SOMOS TODOS IGUAIS EM DIGNIDADE

Por Jerônimo Peixoto

Jerônimo Nunes Peixoto, 20 de Novembro, 2020 - Atualizado em 20 de Novembro, 2020

SOMOS TODOS IGUAIS EM DIGNIDADE

 

Nós, seres humanos, somos muitos e de diversas etnias, com tons de pele variados e originários de diversos ambientes. Isso não diz nada sobre o caráter, a personalidade de cada um. Às vezes, pensamos ser mais importantes, por nos considerarmos mais bonitos, mais inteligentes, simplesmente pelo fato de as oportunidades terem sido mais afortunadas para nós do que para outros, que não tiveram a mesma sina.

Nosso País, notadamente miscigenado, mas extremamente preconceituoso, insiste em afirmar a supremacia de uma raça, de uma cultura, herdada do Velho Continente, cujo objetivo maior foi o de “conquistar” outros povos, impondo-lhes pesados fardos sob o signo da civilidade, que vinha acompanhada da falsa ideia de religião cristã do tipo católica. Aqui, fala-se em “pessoas de família”, de “linhagem”, da “Sociedade”, como uma notória referência a uma supremacia em relação a quem é pobre, preto, índio.

Espalha-se facilmente a ideia de que quem é “da sociedade” age melhor, com ética, com responsabilidade, com retidão de intenção, como se fosse paladino da justiça. Na prática não é bem assim. Quem é ético, justo e reto não pode se comprazer com o sofrimento alheio daqueles que lhe são funcionários; não pode se alegrar por ver inúmeros analfabetos, semiescravos, trabalhando em condições análogas à escravidão; não pode ser indiferente à prostituição, ao tráfico, às manobras politiqueiras que encobrem enriquecimentos ilícitos. Isso não é ser superior, nem ter “sangue nobre”.

Convém notar que, em todas as camadas da sociedade, há gente de boa índole, de caráter, de retidão de intenção, e há gente má, perversa, que se alimenta do sangue inocente.
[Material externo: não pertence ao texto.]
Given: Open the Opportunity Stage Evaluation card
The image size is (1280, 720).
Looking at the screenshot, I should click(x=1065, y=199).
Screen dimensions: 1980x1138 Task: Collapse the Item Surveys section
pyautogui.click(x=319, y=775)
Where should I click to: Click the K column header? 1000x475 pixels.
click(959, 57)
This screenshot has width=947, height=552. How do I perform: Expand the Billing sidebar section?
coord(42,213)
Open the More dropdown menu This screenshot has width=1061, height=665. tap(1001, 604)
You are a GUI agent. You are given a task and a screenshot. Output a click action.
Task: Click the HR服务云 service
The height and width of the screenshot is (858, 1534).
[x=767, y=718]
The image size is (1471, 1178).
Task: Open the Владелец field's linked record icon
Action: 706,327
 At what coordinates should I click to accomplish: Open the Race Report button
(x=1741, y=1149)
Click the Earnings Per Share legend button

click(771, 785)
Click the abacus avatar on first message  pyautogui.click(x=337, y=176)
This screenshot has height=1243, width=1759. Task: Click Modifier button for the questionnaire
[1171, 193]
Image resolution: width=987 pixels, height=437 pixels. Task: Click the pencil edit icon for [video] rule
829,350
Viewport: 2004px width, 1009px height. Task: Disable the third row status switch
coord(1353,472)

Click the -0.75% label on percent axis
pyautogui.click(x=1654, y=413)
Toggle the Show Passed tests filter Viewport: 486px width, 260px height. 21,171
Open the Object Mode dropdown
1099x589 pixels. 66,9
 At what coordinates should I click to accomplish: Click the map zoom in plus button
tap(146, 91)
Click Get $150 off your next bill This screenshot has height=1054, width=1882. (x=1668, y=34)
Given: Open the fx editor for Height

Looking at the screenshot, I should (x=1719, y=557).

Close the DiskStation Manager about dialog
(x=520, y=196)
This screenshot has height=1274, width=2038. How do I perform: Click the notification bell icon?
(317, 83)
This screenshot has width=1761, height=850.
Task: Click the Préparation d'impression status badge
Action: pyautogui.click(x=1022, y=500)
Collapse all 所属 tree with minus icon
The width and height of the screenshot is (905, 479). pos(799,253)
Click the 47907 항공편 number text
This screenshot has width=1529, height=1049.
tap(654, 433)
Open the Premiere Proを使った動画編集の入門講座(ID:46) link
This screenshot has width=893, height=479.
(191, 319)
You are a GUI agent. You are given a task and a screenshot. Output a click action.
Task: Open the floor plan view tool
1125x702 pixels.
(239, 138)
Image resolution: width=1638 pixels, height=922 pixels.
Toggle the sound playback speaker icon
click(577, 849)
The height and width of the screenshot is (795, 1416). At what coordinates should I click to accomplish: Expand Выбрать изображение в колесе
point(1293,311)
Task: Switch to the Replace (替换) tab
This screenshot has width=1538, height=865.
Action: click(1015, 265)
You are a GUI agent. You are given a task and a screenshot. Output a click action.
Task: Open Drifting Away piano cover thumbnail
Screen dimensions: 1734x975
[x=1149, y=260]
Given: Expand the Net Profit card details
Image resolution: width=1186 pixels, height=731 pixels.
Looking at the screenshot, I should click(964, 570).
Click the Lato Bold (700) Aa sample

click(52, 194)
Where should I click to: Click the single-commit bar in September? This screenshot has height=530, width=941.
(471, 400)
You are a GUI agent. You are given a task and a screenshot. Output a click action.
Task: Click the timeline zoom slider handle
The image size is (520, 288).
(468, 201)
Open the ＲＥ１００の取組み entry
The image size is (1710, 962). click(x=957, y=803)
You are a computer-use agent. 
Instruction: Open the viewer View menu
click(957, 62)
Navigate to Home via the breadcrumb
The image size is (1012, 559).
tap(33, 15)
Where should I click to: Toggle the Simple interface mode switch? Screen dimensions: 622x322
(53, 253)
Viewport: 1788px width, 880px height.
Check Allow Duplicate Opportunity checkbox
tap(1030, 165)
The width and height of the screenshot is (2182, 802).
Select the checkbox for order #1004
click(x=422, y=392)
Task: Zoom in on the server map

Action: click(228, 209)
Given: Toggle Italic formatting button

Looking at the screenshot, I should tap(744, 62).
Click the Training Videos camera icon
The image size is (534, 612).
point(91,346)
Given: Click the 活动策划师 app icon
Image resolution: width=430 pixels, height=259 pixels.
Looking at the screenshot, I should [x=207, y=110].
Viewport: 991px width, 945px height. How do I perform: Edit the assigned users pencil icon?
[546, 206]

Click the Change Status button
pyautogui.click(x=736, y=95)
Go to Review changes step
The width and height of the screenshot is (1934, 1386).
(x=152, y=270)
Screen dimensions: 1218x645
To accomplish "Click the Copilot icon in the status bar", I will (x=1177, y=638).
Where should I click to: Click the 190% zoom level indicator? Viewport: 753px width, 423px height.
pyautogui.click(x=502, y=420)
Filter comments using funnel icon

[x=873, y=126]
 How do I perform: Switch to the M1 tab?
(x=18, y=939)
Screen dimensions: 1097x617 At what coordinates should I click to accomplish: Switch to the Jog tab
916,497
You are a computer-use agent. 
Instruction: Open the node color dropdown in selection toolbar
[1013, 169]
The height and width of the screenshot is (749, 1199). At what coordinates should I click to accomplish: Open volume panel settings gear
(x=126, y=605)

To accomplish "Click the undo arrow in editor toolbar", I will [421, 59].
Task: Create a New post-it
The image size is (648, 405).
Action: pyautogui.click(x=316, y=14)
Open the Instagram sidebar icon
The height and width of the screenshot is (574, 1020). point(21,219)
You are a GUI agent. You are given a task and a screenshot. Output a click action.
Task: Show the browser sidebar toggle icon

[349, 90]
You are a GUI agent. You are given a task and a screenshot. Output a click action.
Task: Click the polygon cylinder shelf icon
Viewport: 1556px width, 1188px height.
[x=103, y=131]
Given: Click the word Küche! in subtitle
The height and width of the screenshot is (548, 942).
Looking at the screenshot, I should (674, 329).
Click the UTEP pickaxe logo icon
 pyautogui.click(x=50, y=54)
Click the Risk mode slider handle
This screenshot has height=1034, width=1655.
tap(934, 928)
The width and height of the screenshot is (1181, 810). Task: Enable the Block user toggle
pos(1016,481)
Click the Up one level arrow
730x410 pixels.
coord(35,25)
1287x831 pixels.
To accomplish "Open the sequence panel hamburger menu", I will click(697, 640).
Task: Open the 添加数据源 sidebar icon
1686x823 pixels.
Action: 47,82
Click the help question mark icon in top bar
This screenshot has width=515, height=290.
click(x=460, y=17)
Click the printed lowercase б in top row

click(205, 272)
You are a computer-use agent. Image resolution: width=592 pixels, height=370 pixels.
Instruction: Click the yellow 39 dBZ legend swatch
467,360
Não se pode atribuir, aleatoriamente maldade a uma etnia e bondade à outra, simplesmente pela cor da pele, pelo grau de instrução, pelas largas oportunidades que uns historicamente têm, em detrimento de tantos!

Os colonizadores aqui chegados trouxeram a ideia de superioridade em relação aos autóctones, aos pretos trazidos da África, para a escravidão. Disseminaram a noção de que quem é nobre não deve trabalhar, porque o trabalho é da plebe, da ralé. Segundo essa concepção – já tradicional entre nós – as camadas sociais se estruturam a partir do trabalho. Quem assume o peso da lida, no campo ou na cidade, não pode prosperar, ascender, para se igualar à “nobreza” privilegiada. Quem é da cozinha deverá viver na cozinha. Quem é da senzala, na senzala. Privilégios somente aos privilegiados. É uma ideia ultrapassada, mas ainda desejosa de aplausos, nos dias atuais.

Pior é quando, entre iguais, há essa concepção acompanhada de comportamento discriminatório e impiedoso, capaz de impor aos pares canga assaz desumana. E como mudar isso? Pela espada, pela guerra entre as classes sociais? Pelo confronto, em que o uso da força gera desmantelos familiares e mortes em série? Obviamente, não! O remédio é uma educação de qualidade, voltada para os valores que nos igualam e nos garantem a dignidade, que nos irmanam, porque pertencentes a única raça humana. Mais do que emprego de força contra negros, índios, pobres e marginalizados, deve-se usar a força equitativa da educação, do respeito à diversidade, à tolerância. Todos merecem tratamento cordial, em qualquer situação.

No dia da consciência negra, é muito vergonhoso enxergar, nos noticiários, o massacre a um negro, numa empresa de renome. E tudo por mero preconceito e discriminação. Quando isso vai acabar? Até quando vamos assistir a esse espetáculo nefasto da truculência discriminatória? A quem interessa esse comportamento de pessoas pobres, em todos os aspectos?

É preciso erradicar essas atitudes desfavoráveis à confraternização humana e construir um mundo solidário, fraterno e acolhedor. Todos somos iguais, em dignidade e em possibilidades. Mas, infelizmente, isso ainda não saiu do papel. Não a toda espécie de preconceito e de violência. Não à brutalidade insana! Não a qualquer espécie de violência.